During my college years the more physics I learned (solid state physics was my major), the more obvious it became that God will never allow humans to understand it all.
Talk about God's sense of humor, I am convinced he just made this stuff up.
It's a little stranger than that. Even if you reduce the electron flux to the point that there is never more than one electron on the path from the source to the target at a time, you still get wave formation at the target in the case of multiple slits.
It’s neither a wave nor a particle. It’s a wavarticle.
Problem solved.
Yeah, this is weird. So is “spooky action at a distance”. Amoebas are closer to humans than we are to God.
I leave electrons alone and let them run around the wiring. Last time I poked in an outlet with a screwdriver to see if they were there, they got really angry.
And isn't it interesting that the first word of God was "let there be light."
Light being the most obvious manifestation to us humans of created energy in the form of a wave/particle duality.
I teach my kids some of the more basic stuff - no quantum yet, their math isn't ready, but I do tell them the scale (proton the size of a marble, electron is two miles away. What we think is solid, isn't. Not by a long shot. And then, to the grownups, "the closer we look, the more it disappears." Yet, here we are, quite real!

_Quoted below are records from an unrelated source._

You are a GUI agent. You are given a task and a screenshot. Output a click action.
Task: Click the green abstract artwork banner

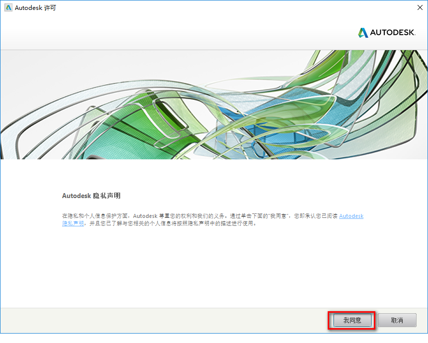tap(214, 104)
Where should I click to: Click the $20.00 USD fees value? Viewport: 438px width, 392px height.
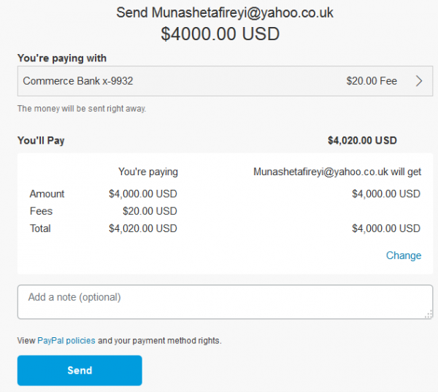[150, 211]
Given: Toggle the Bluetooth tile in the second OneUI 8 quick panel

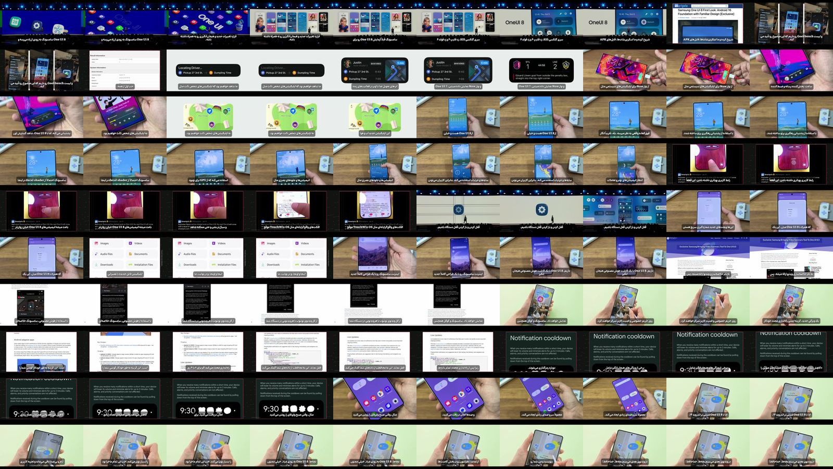Looking at the screenshot, I should coord(647,22).
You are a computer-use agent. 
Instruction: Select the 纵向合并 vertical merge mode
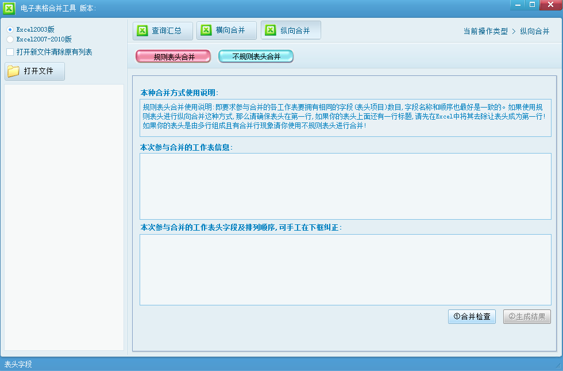290,30
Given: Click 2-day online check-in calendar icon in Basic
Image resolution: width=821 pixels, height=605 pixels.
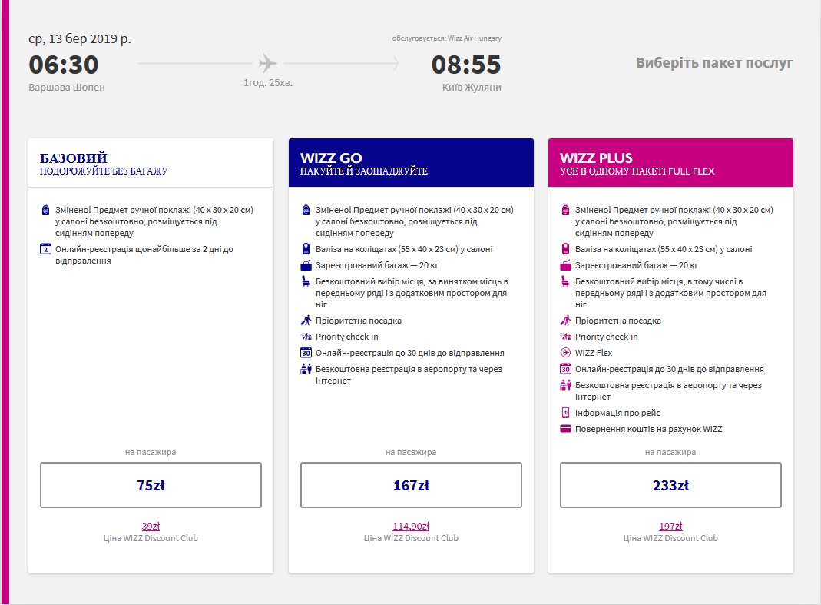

When you see evidence of both waves and particles, the simplest explanation there could be is that both waves and particles are present. Similarly if you're on safari on the Serengeti and you see lion dung and elephant dung on the ground, you assume both lions and elephants have been around; you do NOT assume that some magical creature with properties of goth elephants and lions has been around.
It’s only a mystery to those who stubbornly cling to a 19th century view that mind must somehow be an emergent property of matter. What quantum mechanics has been telling us, in excruciating detail, for over a century is that what we call physical reality is an emergent property of consciousness.
But the most recent experiment used protons, not electrons.
Ah Ha! Let us not forget about the flux capacitor.
Are you positive?
The key to understanding the puzzle is in understanding to what level the “observer” is neutral.
That is, with sub-atomic particles, “watching” them is not the equivalent of a person watching a football game on a television, live. The observer in the latter case has practically no effect on the outcome of the game. However, in the former case, “observation” implies interference because there is no way of observing a sub-atomic particle without affecting the particle, directly. In other words, if you were to imagine the electron as a ball, in darkness, the very act of shining a hypothetical “light” to detect its reflection off of the “electron” has an effect on the electron itself. That is the scale we’re talking about here.
Disclaimer: Opinions posted on Free Republic are those of the individual posters and do not necessarily represent the opinion of Free Republic or its management. All materials posted herein are protected by copyright law and the exemption for fair use of copyrighted works.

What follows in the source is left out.